How X00users入り tags come to exist remains faintly mysterious to me –  most ship names or character names don't become them, no matter how widely used and bookmarked they may be. Also, pictures seem to need to exist at least a calendar month or 2 old to become them, even if they're style over the threshold within a week. Equally far equally I've seen, English linguistic communication tags don't get them at all though, which is all the more reason to make use out of the Japanese tags where you can.

vi. A final discussion

For more than on Pixiv etiquette, Fanlore has a link or two to tips and by discussions, but the matter well-nigh not reposting art that doesn't belong to yous remains the big one. Re-using someone else's art is so taboo that virtually Japanese fans won't fifty-fifty apply official anime art or screencaps to decorate their fansites. Plenty of Japanese artists will have a note in English language on their contour request people not to steal or repost (even with clear credit). Some don't mind, simply it's all-time to check, and if you're not sure, best to err on the side of caution.
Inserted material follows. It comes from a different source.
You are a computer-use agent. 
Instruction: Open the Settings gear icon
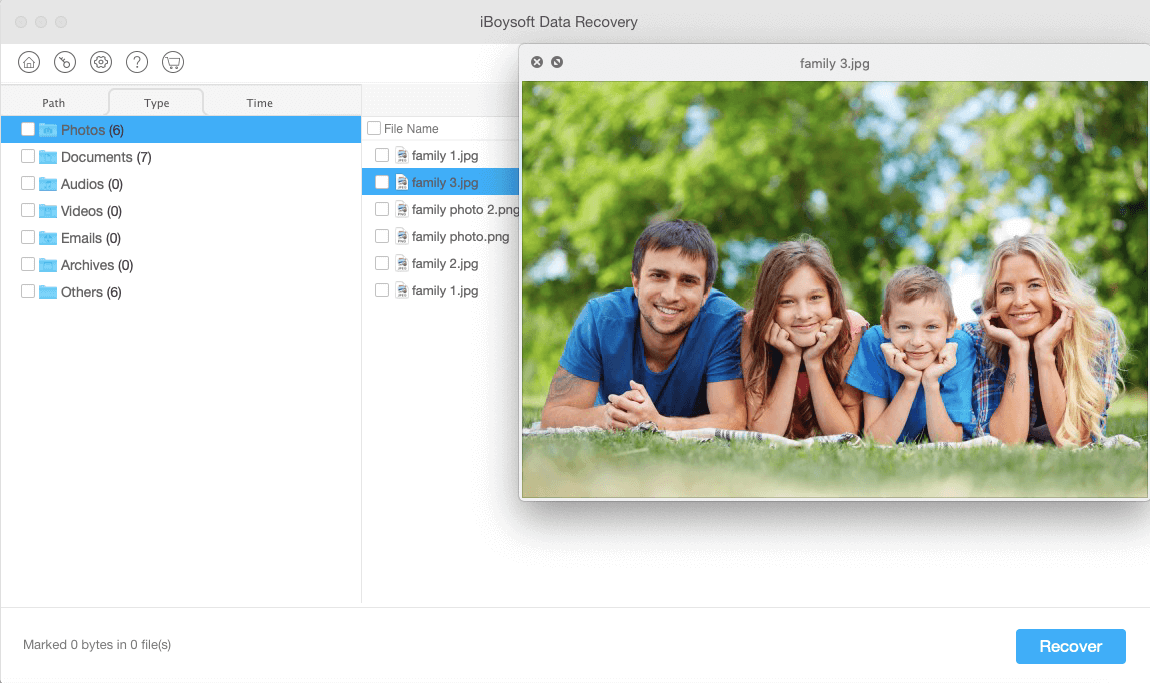coord(100,61)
Some Japanese fanartists practise cross-post to tumblr themselves, and of course it's fine to share those copies, but please don't share Pixiv art y'all didn't create, it doesn't get down well.

(Owning my own hypocrisy on this bespeak, I accept sometimes reblogged Pixiv art at @cablexdeadpool, since by the time major players similar @fuckyeahdeadpool have got hold of information technology, the harm is done and the original may no longer be available for people to find at all, simply I'd much rather non meet it spread around on tumblr at all.)